The respondents stated that the punishments awarded to the petitioner by the ordinary court and the Court Marshal were separate and not the same case. The punishment by the special court was related to illegal possession of foreign currency while the punishment by the Court Marshal was related to abetting a military officer to commit an illegal act. The Military Act is protected constitutionally under Article 131 and Section 4 of the Law Interpretation Act 1953. Therefore, the petition was requested to be quashed.

Full bench Held
Article 23 of the Constitution guarantees constitutional remedy for substantive as well as fundamental rights. Article 88(2) of the Constitution may be applied to declare a law null and void if only such law is inconsistent with the present Constitution, not the former Constitution.

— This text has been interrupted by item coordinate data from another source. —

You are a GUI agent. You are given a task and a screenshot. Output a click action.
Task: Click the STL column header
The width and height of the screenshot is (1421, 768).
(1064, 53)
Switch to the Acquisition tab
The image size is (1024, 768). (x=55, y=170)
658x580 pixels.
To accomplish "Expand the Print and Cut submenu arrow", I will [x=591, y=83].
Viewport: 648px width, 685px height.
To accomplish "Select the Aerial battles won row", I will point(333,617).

The jurisdiction of the court may not be exercised retrospectively to declare void a decision taken under the situation where the former Constitution was effective. The question on the constitutionality of the jurisdiction of the Court Marshal would have been raised then under Article 71 of the former Constitution. The question is raised only after three years of the existence of the law; therefore, it would not be practical declaring such law void abinitio<, unless deemed extremely necessary by the nature of the subject matter.

If citizens are treated unequally by any act of state agency or by law made by legislature that would be unconstitutional in accordance with Article 11(1). Laws formulated to fulfil requirements of one group or community may not resolve the problems of other groups or communities.

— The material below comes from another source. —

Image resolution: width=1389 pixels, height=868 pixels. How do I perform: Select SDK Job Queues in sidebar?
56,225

If there should exist a reasonable relationship between such laws and the intended objective, it may not be regarded against the right to equality. Therefore, the provision of Section 1(3)(d) may not be consented on the ground of the systems of the other countries and court judgments. If the provision is endorsed, regarded as reasonable and if jurisdiction is given to the Court Marshal to adjudicate cases involving a civilian only on the ground of the involvement of military personnel in the crime, this may be social intercourse of the military. Therefore, it is discriminatory and unjust to apply the debated section of the Military Act to the civilian petitioner.

If any civilian citizen is treated differently to the other civilians keeping him in a military category and depriving him of the opportunity of justice through an ordinary court, and if there does not seem reason and ground, such act would be against the Article 11(1) of the Constitution. Hence, clause Section (d) of clause 1(3) of the Military Act is deemed inconsistent with Article 11(1) of the Constitution and thereby declared ipso facto null and void.

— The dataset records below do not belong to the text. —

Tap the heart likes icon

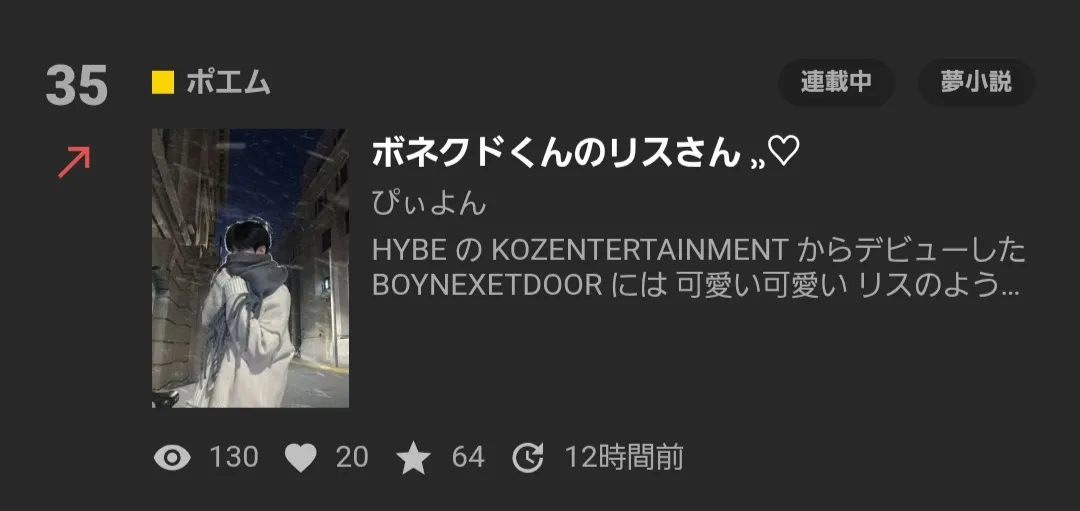(301, 458)
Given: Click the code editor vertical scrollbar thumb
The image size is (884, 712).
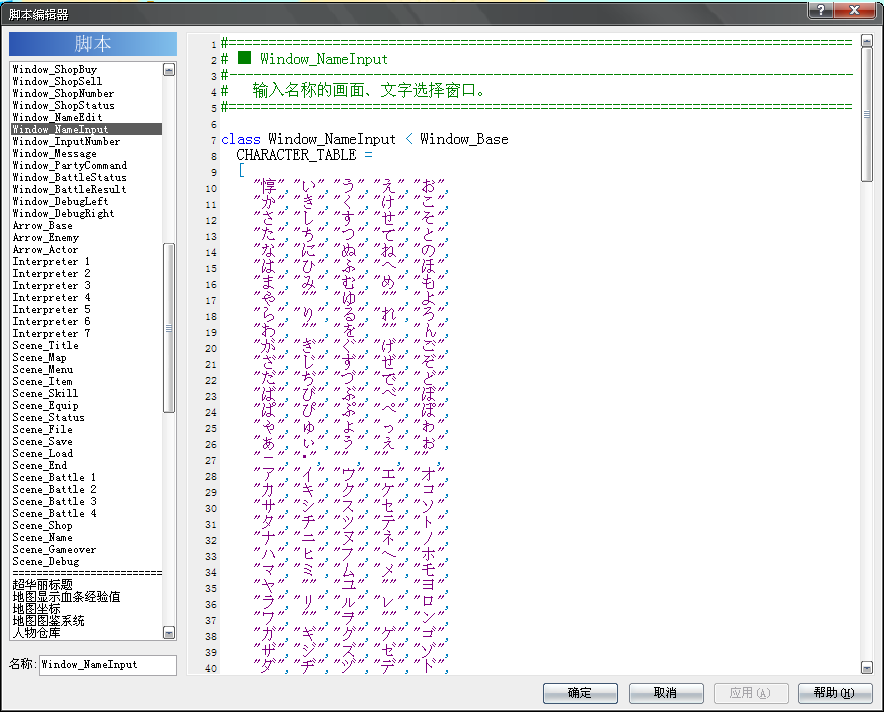Looking at the screenshot, I should coord(867,114).
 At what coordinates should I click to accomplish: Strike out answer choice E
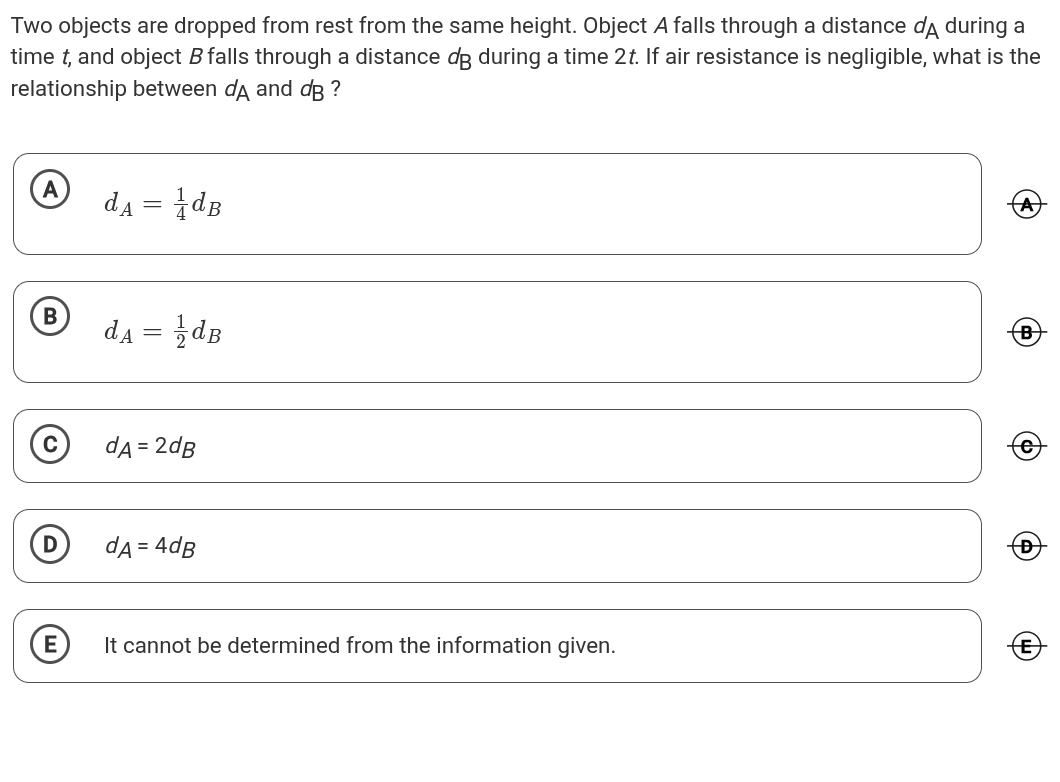coord(1027,647)
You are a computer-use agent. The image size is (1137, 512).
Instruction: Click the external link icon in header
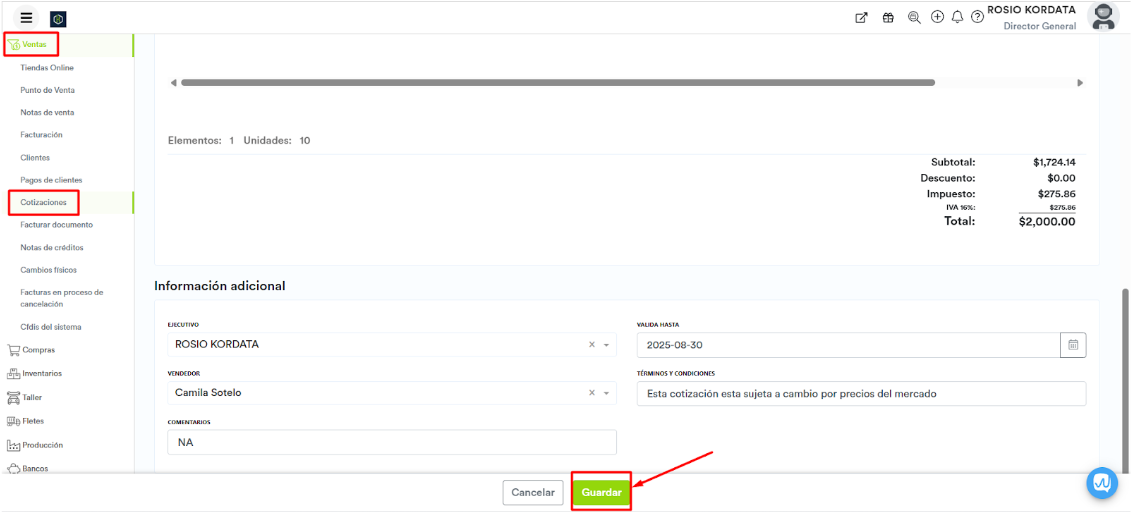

In the context of issuing a habeas corpus order, it is obvious that the detaining agency, whether ordinary court or military court, must maintain the Constitution and legal provisions. The restriction by the Constitution to interfere in the proceedings of the Court Marshal does not mean that it may act whichever way it likes. If the Court Marshal detains against the Constitution and the law and if the path of complaining is closed, the detained may seek alternatives and the court may release the prisoner by declaring the detention unlawful.

As far as the actions and punishment of the petitioner are concerned, the facts and evidence of the case show that the punishment awarded to the petitioner in accordance with Section 45(b) and 7 of the Military Act is based on a charge of illegal possession of foreign exchange which is a crime of civil nature like customs, smuggling, corruption etc
It may not be said that such acts would fall under military crime merely on the ground that proceeded under military law. The military offence is related to the operation of a military organisation and discipline; so the intention of the proviso of the Article 88(2) is not to restrict interference only on the ground of involvement of military personnel in any crime.

Therefore, the court can review judicially the punishment awarded to a civilian in a charge of civilian nature by the General Court Marshal and it can declare void such unconstitutional and unlawful decision. The charge to the petitioner seemed to be abetting to a military personnel. Hence, the punishment by the Court Marshal is revoked and the petitioner be released from the detention by an order of habeas corpus.